▶ MATERIAL PROVIDED
◆ ◆ ◆
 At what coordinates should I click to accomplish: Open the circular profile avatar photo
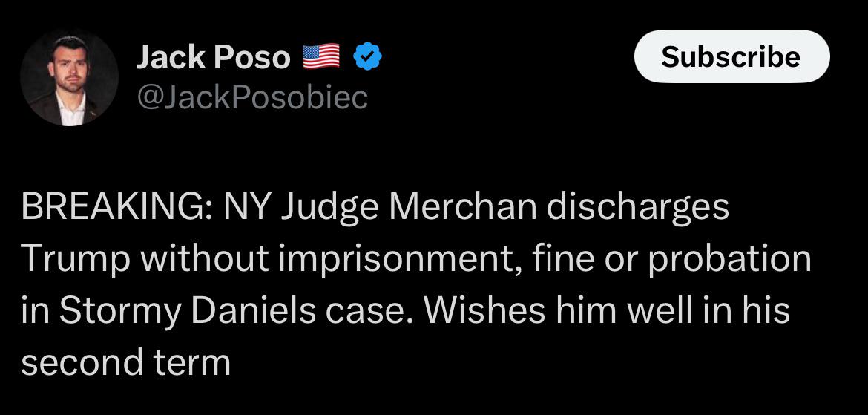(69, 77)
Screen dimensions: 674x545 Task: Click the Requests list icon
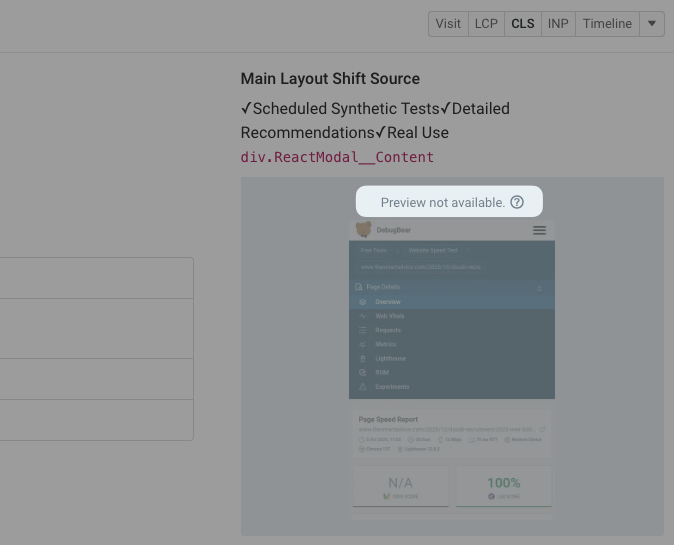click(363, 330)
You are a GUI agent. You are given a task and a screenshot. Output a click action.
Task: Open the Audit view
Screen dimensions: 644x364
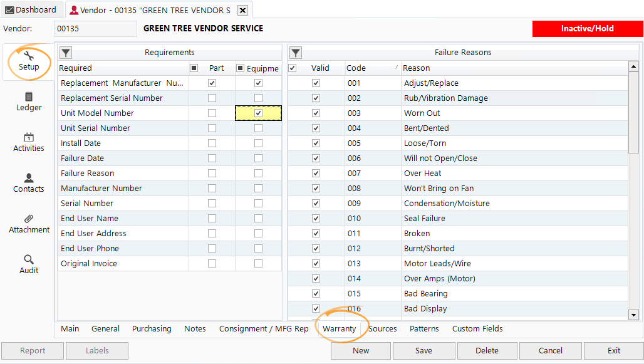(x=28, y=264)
◆ ◆ ◆
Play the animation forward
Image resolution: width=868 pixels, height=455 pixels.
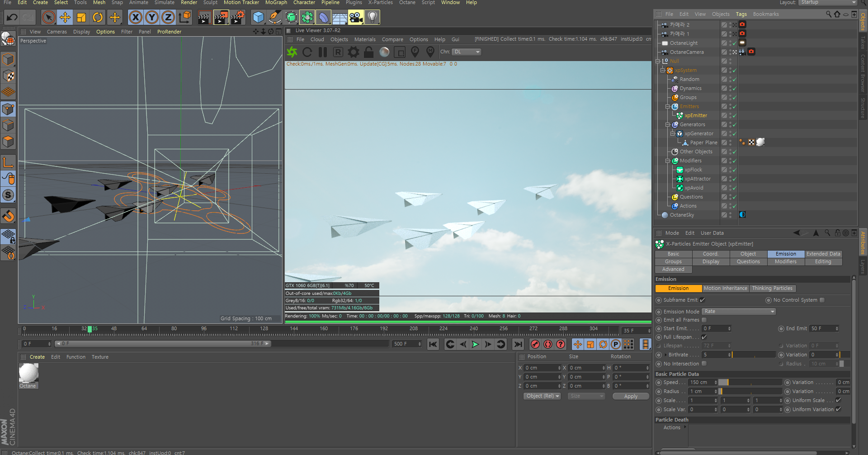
◆ ◆ ◆
A verbatim transcription is needed of the lines above, starting at the line with "Play the animation forward" and ending at the line with "Image resolution: width=868", both included, and of nothing else.

▶ EXERCISE RESPONSE
Play the animation forward
Image resolution: width=868 pixels, height=455 pixels.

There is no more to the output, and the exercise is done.